--- start of Page extract ---

What does “sold items” mean on eBay?
Sold items on eBay are listings that ended with a sale. They show completed transactions rather than active asking prices. This matters because an active listing does not prove demand. It only proves someone listed the item.
A seller can list a used camera for $800. That does not mean buyers pay $800. If similar cameras actually sell for $420 to $480, the $800 listing tells you more about the seller’s optimism than the market.
Sold items help answer practical questions:
- What did buyers recently pay?
- Which condition sells best?
- Does this brand move quickly?
- Are auctions cheaper than Buy It Now?
- Do boxed items sell for more?
- Does free shipping change the final price?
- Are rare colors or sizes worth extra?
- Is the market rising, stable, or dead?
That is why how to see sold items on eBay is useful for buyers and sellers. Buyers avoid overpaying. Sellers avoid pricing too high and sitting forever, or pricing too low and donating profit to a stranger with fast fingers.

--- end of Page extract ---
--- start of Data section ---

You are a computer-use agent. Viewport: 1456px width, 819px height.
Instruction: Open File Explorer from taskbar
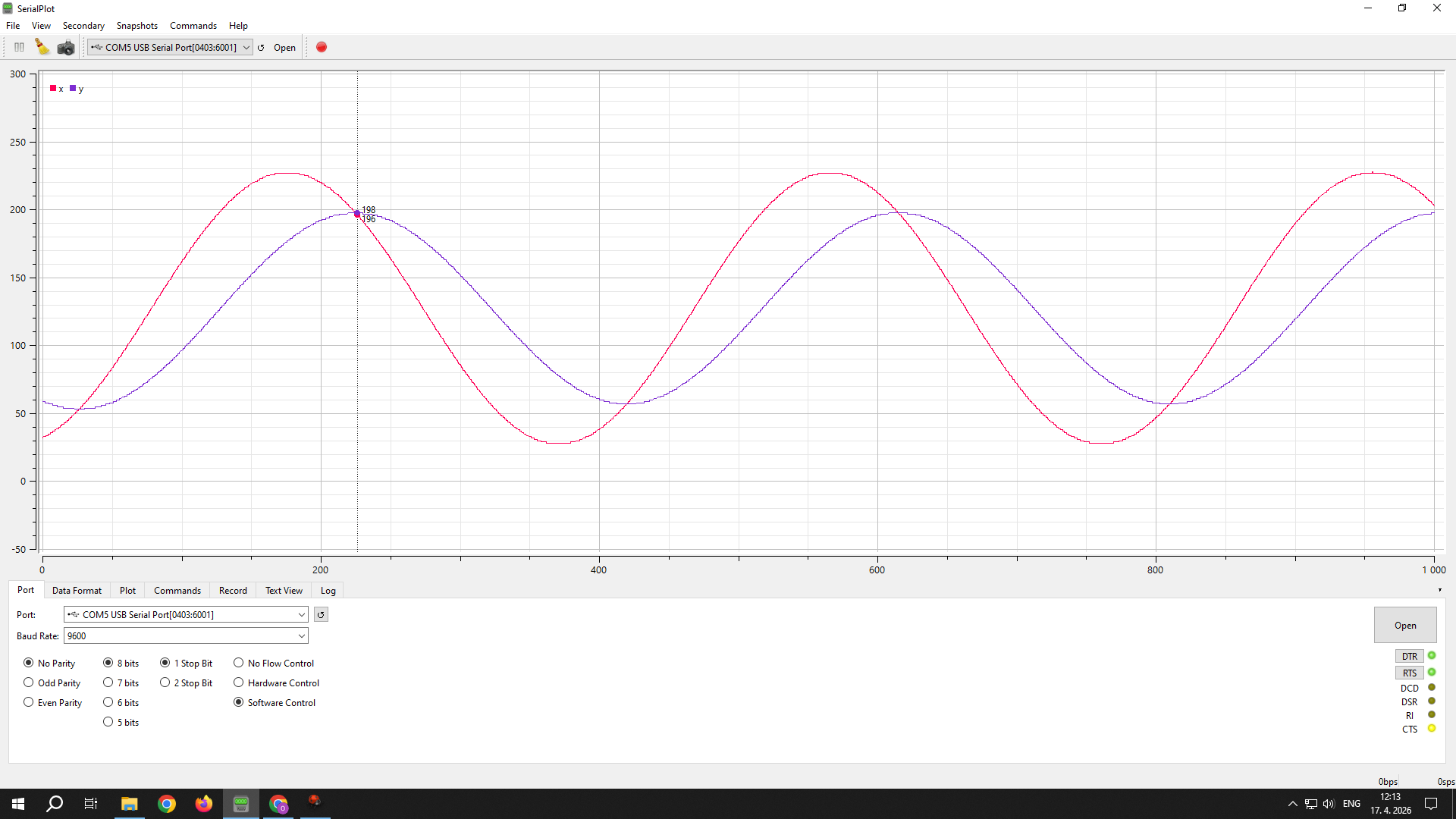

--- end of Data section ---

[Short task 1]
Answer these questions from the eBay sold-items text, one per line:
(a) What price does the seller list the used camera for?
(b) What price range do similar cameras actually sell for?
(c) What do sold items show rather than active asking prices?
[Short task 2]
Rewrite the eBay sold-items text from "- Does this" up to and including "with fast fingers.", putting "combined shipping" in place of "free shipping".

[Problem solution 1]
(a) $800
(b) $420 to $480
(c) Completed transactions

[Problem solution 2]
- Does this brand move quickly?
- Are auctions cheaper than Buy It Now?
- Do boxed items sell for more?
- Does combined shipping change the final price?
- Are rare colors or sizes worth extra?
- Is the market rising, stable, or dead?
That is why how to see sold items on eBay is useful for buyers and sellers. Buyers avoid overpaying. Sellers avoid pricing too high and sitting forever, or pricing too low and donating profit to a stranger with fast fingers.